Protesters began the short march to the south of the campus, tearing down fences as they marched. In a somewhat apocalyptic scene, the massive protest tore through the mist, lighting flares and backlit by the constant stream of fireworks going off in a nearby park.

Not even an hour after the first fence was toppled, not a single one was left. Students then began to disperse before the police had even arrived to do anything about it.

According to the university, fences were put up to ‘separate’ students given the new lockdown and growing cases in Manchester. Despite this the university has been quick to backtrack, with promises to remove the fences just as students began to gather at the foot of the famous Owen’s Park tower.

Thursday evening’s action was surely protest in the purest sense. Fences were toppled completely spontaneously and the whole ordeal was over as fast as it started. Speeches were kept to minimum and the focus was instead placed on chants of ‘Boris Johnson is a w*nker’ and ‘f*ck the fence.’

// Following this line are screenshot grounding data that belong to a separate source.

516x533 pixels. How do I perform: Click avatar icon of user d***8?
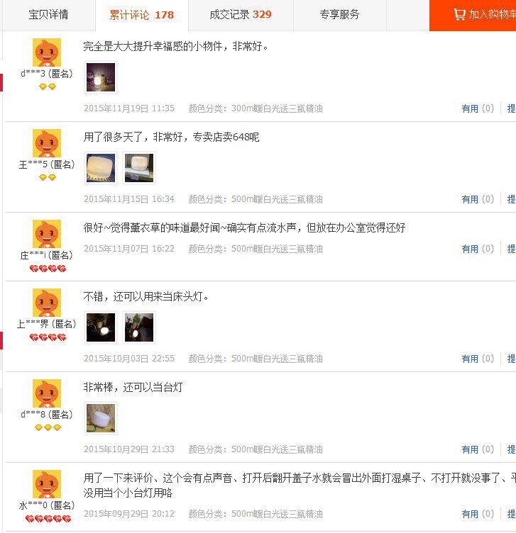[47, 393]
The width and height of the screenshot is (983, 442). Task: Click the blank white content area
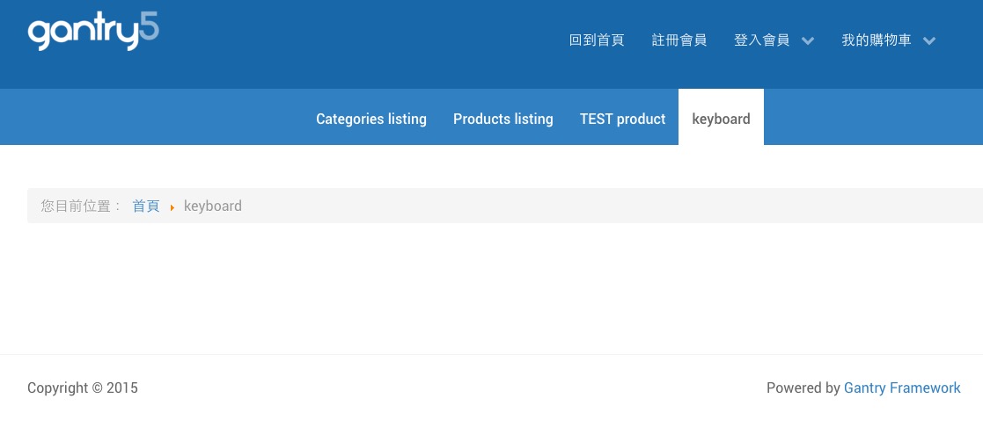tap(491, 290)
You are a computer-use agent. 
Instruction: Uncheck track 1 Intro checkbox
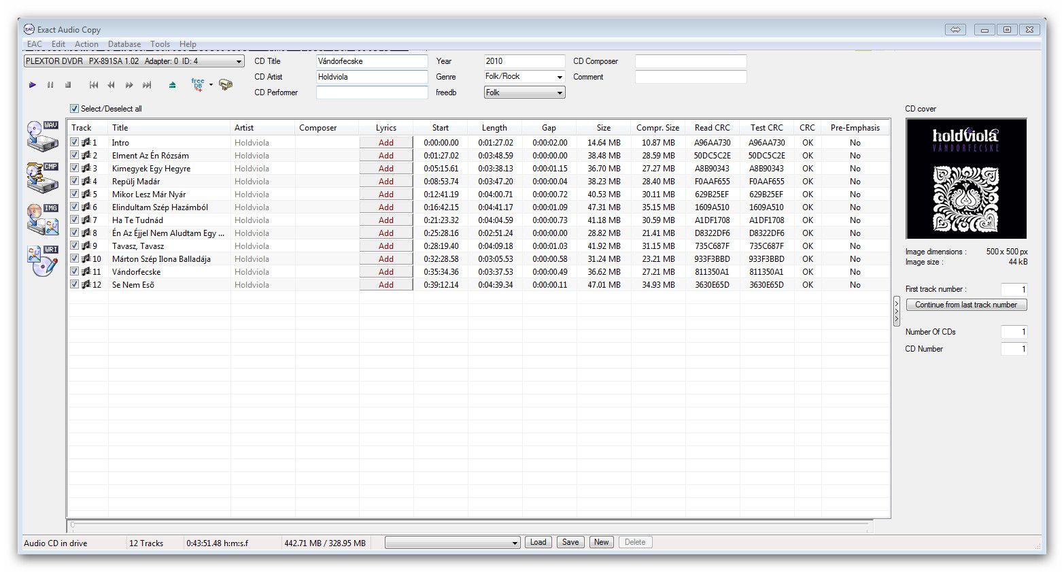75,143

Though the issue of fences will most likely be put to bed in the coming days, this will not be the last we hear from students at the University of Manchester.

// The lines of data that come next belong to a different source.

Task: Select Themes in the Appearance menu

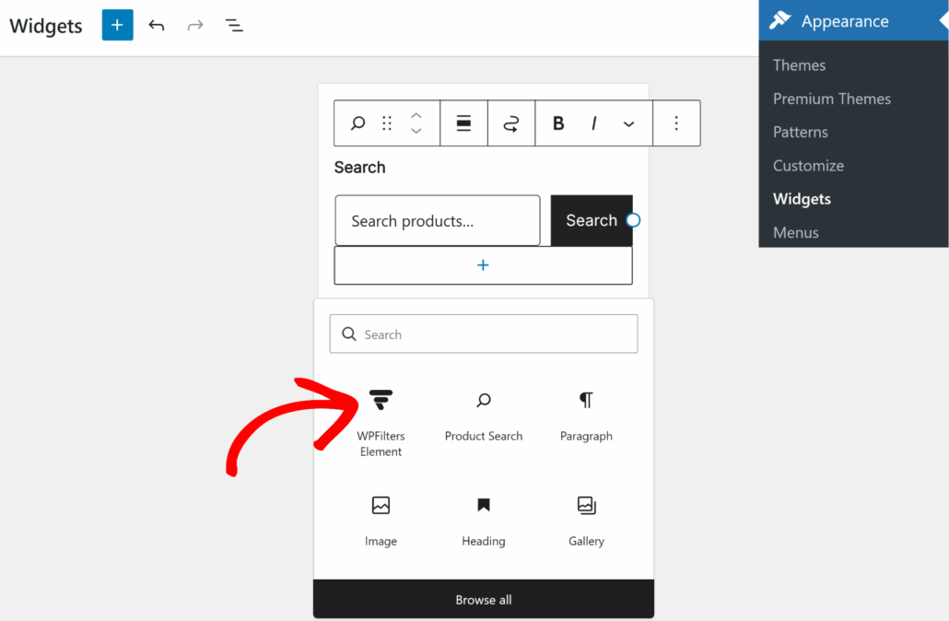Action: click(x=799, y=64)
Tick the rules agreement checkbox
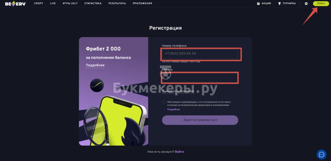Screen dimensions: 331x161 click(164, 102)
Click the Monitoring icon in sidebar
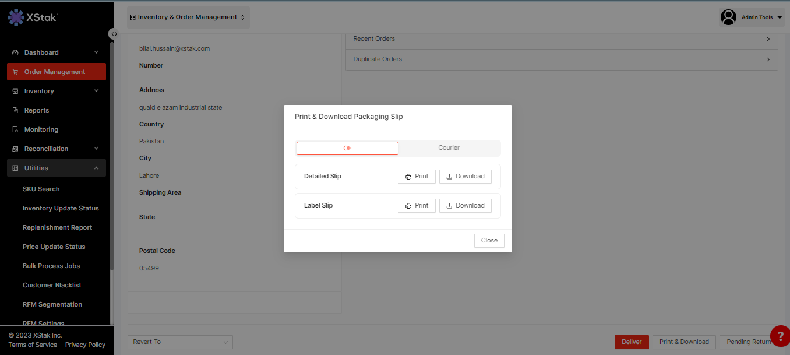The width and height of the screenshot is (790, 355). (x=16, y=129)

Anger has been steadily growing since the move back to campus in September. The government has failed students at every step of this crisis, and this is ardently clear in how UoM has got away with the treatment of its students.

After being sold false promises of normalcy and persuaded to move into uni halls, freshers were blamed for the massive increase in Covid cases in Manchester. When they were then inevitably forced into isolation without food, they were essentially told to look after themselves.

These same students were given very little mental health support – despite isolating in accommodation barely fit to live in, with mould, broken windows and damp.

Even after one student tragically took his own life, the university continued scapegoating students, just as Matt Hancock chimed in to cancel Christmas (for undergrads at least).

It is right that these fences were toppled, in what can only be described as an outburst of uncontrollable rage from the students that have repeatedly been let down by the government and university management.

This same rage is felt by other students all over the country.

The fight against the for-profit education system and the Tory government that upholds it will continue, and Manchester is unlikely to be the first university that sees mass resistance from students.